*** SUPPLIED RECORDS Section Begins ***
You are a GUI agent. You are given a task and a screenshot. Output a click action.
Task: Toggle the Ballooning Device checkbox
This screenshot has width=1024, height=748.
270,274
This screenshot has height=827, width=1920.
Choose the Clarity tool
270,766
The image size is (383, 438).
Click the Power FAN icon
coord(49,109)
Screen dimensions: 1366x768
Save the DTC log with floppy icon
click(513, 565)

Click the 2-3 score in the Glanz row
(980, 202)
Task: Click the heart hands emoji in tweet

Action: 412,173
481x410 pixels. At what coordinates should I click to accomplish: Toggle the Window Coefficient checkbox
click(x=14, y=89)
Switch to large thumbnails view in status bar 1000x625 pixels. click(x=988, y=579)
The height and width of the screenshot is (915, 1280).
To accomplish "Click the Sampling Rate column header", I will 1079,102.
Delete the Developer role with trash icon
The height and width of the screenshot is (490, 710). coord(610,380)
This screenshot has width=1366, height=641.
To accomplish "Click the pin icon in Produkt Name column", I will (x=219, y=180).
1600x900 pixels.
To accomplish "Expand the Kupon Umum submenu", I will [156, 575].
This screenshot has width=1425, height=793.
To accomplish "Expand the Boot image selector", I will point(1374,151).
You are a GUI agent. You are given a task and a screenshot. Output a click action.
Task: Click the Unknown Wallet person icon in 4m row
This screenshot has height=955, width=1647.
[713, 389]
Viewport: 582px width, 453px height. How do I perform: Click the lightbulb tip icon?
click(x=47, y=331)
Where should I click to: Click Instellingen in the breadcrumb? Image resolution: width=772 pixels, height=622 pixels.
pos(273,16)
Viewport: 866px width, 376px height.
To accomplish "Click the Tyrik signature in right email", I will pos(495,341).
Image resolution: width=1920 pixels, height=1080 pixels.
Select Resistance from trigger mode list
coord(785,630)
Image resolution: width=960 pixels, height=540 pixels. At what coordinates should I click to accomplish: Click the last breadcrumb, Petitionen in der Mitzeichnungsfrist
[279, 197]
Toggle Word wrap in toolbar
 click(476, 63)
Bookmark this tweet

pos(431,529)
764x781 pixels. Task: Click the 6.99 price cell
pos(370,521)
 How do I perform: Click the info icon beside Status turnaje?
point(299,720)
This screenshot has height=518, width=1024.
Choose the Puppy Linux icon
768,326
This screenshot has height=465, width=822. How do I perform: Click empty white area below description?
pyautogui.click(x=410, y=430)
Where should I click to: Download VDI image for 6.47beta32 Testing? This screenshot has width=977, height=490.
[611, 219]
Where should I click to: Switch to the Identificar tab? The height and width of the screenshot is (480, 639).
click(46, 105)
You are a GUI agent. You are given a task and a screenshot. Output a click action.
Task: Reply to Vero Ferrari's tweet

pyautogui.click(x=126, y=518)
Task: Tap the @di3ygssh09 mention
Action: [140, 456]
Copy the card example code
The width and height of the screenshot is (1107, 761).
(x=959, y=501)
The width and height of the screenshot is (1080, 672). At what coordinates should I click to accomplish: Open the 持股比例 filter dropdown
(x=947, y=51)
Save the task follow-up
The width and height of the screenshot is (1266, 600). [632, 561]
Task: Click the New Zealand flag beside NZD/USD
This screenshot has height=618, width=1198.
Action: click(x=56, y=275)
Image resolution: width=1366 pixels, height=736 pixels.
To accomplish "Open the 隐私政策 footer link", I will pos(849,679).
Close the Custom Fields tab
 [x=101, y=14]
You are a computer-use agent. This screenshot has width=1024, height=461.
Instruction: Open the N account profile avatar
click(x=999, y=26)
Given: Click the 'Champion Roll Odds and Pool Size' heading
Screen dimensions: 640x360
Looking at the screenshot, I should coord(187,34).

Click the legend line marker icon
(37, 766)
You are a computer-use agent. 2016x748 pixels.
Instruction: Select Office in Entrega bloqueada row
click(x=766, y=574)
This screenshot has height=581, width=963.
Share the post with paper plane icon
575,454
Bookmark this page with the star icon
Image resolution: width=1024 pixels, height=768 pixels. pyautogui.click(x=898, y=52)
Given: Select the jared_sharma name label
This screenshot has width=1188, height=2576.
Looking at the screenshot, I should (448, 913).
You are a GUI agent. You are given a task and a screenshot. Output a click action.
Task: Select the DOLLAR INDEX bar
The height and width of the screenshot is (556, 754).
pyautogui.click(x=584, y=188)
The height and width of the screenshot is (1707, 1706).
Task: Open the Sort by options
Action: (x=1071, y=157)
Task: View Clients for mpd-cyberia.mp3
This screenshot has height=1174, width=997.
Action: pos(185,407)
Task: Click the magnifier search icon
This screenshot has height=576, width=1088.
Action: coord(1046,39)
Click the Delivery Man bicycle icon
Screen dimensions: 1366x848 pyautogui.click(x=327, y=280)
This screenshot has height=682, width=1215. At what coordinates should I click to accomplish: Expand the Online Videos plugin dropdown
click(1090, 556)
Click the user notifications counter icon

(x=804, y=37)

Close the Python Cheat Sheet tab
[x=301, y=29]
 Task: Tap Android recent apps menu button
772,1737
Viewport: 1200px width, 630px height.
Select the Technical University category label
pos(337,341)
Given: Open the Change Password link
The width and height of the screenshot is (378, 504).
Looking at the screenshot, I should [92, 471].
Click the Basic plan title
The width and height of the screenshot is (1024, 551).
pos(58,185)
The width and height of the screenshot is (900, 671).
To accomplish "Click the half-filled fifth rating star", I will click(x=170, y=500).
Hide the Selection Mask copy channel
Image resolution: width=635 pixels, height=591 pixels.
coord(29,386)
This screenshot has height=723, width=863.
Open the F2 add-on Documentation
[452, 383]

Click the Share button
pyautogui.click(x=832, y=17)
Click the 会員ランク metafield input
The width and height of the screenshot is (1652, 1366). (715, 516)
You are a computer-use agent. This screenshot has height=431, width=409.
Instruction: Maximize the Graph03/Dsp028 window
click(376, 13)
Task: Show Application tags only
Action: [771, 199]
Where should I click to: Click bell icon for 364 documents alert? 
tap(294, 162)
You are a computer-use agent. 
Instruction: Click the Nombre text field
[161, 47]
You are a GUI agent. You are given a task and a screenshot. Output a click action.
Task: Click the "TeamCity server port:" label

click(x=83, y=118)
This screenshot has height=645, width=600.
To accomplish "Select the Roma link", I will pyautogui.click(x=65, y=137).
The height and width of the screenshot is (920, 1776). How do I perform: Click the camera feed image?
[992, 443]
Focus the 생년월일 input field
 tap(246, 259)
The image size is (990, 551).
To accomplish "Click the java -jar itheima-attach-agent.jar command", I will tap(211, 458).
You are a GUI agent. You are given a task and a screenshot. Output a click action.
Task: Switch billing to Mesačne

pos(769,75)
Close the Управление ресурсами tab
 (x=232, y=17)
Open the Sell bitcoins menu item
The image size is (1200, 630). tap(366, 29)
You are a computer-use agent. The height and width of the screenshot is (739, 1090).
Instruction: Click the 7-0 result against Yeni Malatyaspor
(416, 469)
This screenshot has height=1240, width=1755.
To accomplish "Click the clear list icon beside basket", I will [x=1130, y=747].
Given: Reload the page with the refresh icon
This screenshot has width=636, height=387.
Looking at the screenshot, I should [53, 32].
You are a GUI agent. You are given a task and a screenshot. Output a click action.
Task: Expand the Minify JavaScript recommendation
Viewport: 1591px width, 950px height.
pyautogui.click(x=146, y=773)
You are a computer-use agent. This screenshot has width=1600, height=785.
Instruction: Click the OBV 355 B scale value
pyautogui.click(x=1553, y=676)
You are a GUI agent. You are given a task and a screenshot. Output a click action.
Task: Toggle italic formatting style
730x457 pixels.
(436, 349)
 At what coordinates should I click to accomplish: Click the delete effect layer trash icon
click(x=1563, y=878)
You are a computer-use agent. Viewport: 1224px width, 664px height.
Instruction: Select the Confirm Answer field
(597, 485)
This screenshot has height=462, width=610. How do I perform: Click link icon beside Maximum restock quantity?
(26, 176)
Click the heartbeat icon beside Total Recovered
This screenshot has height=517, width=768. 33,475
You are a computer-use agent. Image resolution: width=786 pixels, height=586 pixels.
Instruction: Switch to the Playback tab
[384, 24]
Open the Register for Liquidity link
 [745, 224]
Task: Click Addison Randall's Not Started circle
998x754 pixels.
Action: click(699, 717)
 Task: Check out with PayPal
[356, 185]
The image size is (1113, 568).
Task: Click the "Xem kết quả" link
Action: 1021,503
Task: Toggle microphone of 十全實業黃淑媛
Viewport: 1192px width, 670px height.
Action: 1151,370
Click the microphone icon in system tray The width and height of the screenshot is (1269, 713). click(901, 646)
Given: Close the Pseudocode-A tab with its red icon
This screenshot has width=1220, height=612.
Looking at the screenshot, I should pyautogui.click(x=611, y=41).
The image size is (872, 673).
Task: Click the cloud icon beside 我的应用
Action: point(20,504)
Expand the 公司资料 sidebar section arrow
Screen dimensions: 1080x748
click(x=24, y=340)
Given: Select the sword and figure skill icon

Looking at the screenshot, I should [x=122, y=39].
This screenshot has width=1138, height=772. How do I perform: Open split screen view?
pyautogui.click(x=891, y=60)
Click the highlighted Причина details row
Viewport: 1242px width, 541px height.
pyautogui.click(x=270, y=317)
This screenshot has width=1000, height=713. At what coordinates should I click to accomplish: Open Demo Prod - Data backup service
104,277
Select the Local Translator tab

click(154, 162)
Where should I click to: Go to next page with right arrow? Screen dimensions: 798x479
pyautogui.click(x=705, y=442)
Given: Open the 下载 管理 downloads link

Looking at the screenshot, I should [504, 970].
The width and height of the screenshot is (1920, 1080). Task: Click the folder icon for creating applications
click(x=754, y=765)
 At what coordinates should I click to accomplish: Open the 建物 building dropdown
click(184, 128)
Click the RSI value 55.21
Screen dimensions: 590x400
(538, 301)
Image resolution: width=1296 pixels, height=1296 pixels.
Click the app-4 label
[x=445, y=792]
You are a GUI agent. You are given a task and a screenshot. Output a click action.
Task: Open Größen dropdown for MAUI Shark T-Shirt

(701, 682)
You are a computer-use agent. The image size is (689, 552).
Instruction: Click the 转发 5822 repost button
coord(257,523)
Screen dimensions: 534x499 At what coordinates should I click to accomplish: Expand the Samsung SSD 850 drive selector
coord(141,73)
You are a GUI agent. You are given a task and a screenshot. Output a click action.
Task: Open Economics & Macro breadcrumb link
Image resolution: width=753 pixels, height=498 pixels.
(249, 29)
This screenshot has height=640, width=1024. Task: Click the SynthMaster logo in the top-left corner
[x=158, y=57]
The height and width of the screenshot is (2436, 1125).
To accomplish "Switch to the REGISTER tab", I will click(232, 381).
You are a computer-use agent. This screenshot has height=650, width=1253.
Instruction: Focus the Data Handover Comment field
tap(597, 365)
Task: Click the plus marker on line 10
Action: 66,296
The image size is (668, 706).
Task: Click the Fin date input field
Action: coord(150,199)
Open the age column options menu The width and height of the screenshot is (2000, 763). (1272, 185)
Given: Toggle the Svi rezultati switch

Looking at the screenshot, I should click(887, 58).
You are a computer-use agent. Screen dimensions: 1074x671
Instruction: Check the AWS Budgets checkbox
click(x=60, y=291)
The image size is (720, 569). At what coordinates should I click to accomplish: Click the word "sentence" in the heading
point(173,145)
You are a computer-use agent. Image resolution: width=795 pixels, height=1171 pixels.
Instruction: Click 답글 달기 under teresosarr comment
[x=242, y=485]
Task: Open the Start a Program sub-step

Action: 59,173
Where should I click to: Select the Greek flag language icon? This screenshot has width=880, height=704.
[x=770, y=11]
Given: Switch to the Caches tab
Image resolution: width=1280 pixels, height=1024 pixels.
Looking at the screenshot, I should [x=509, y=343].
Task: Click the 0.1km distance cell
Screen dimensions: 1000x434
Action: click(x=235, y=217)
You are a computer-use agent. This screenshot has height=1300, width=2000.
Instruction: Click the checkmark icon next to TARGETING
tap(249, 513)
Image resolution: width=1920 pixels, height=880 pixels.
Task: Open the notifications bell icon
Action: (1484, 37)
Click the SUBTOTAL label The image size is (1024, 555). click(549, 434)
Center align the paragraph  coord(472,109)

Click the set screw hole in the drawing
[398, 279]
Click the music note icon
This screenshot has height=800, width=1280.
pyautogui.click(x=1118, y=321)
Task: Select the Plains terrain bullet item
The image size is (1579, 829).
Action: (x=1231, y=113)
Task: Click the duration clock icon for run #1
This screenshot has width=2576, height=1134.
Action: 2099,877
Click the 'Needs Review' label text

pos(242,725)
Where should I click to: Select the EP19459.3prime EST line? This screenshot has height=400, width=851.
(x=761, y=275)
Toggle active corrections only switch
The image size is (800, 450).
*** SUPPLIED RECORDS Section Ends ***
▶ [WHAT YOU SHOULD DO]
Across the entries above, find each line with the word "column" and please copy it out.

▶ [RESPONSE]
To accomplish "Click the Sampling Rate column header", I will 1079,102.
To accomplish "Click the pin icon in Produkt Name column", I will (x=219, y=180).
Open the age column options menu The width and height of the screenshot is (2000, 763). (1272, 185)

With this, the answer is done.